When a “Comical Ali” meme begins circulating about your organisation then it is a clear signal that you have major reputation issues. "Comical Ali" - for those of you unaware - was Saddam Hussein’s information minister during the second Iraq war. He became infamous for his media appearances claiming all was well while explosions and destruction could be seen behind him during his live media briefings.
This week’s Comical Ali moment was when Cricket Australia announced that their head of integrity would be flying to South Africa in the wake of ball-tampering (for the uninitiated: cheating) that had been undertaken by their players.
If an organisation requires a head of integrity then all cannot be well. To me it points to a culture that is rotten and in need of constant doses of sweet smelling pot pouri to keep the stench away. The events this week suggest this to be correct.
So what happened? In short, an Australian cricketer, Cameron Bancroft, was caught rubbing sandpaper on the cricket ball to try and alter its condition for the benefit of his team. This is significant. In the right conditions this could make the difference between winning or losing.

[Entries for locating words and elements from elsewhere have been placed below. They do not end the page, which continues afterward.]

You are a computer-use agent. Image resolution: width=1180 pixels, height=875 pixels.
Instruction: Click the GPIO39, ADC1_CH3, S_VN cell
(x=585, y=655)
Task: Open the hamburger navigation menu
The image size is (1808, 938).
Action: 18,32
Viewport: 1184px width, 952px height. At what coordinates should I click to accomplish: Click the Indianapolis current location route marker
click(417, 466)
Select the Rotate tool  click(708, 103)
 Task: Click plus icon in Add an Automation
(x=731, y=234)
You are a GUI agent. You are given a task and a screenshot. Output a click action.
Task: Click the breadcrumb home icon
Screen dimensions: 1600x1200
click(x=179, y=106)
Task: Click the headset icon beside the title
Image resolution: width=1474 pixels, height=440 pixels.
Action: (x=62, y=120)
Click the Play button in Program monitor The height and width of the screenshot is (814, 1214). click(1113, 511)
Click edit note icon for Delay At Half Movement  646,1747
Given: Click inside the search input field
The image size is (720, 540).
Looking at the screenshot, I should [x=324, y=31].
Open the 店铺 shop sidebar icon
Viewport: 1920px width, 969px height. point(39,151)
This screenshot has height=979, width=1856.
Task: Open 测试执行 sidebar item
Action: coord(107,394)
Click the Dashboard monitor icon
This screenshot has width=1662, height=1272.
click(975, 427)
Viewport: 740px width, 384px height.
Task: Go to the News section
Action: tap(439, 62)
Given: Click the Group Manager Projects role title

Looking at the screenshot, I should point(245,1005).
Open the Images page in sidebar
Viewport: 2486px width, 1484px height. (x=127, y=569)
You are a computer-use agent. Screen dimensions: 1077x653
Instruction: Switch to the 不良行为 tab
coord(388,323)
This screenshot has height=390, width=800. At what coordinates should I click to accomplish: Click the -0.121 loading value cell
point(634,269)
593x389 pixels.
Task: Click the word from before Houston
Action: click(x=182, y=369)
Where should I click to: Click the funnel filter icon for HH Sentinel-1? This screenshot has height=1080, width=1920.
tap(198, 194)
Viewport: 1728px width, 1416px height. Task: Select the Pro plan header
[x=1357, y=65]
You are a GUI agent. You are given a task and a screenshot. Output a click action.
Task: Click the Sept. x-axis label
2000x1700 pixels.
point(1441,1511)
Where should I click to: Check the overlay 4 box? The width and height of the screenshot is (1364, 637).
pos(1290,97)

It then became known that Bancroft, a junior member of the team, was undertaking the ball-tampering after discussions within the team’s “leadership group”.
Some have claimed that the way Bancroft and his captain Steve Smith faced the cameras and immediately admitted to what happened was brave but did they have much choice? The TV pictures showed what had happened. It didn’t need the Australian captain to confirm this.
Smith's carefully chosen words about the “leadership group” knowing about the ball-tampering were perhaps an attempt to draw a line and prevent the broader scrutiny of how the Australia cricket team go about their work.
The immediate reaction from Cricket Australia - the governing body of the sport in Australia - was weak with Smith, alongside his vice-captain David Warner, being allowed to step-down from their roles for the rest of the Test Match - which only lasted one further day.
Cricket Australia’s response was out of step with public opinion at home and abroad leaving them wondering how to repair their shattered reputation. When Australia’s prime minister referred to the ball-tampering as being “cheating beyond belief” it illustrated just how badly Cricket Australia had dealt with this scandal.
Cricket Australia should have removed captain Steve Smith immediately for his leadership in pre-meditated cheating, the same goes for the vice-captain. A review of what happened should have been announced in hours with the aim of communicating that cheating, bullying and a culture that perpetuates this kind of behaviour is not acceptable.
That none of this was undertaken makes Cricket Australia my Mis-Communicator of the Week.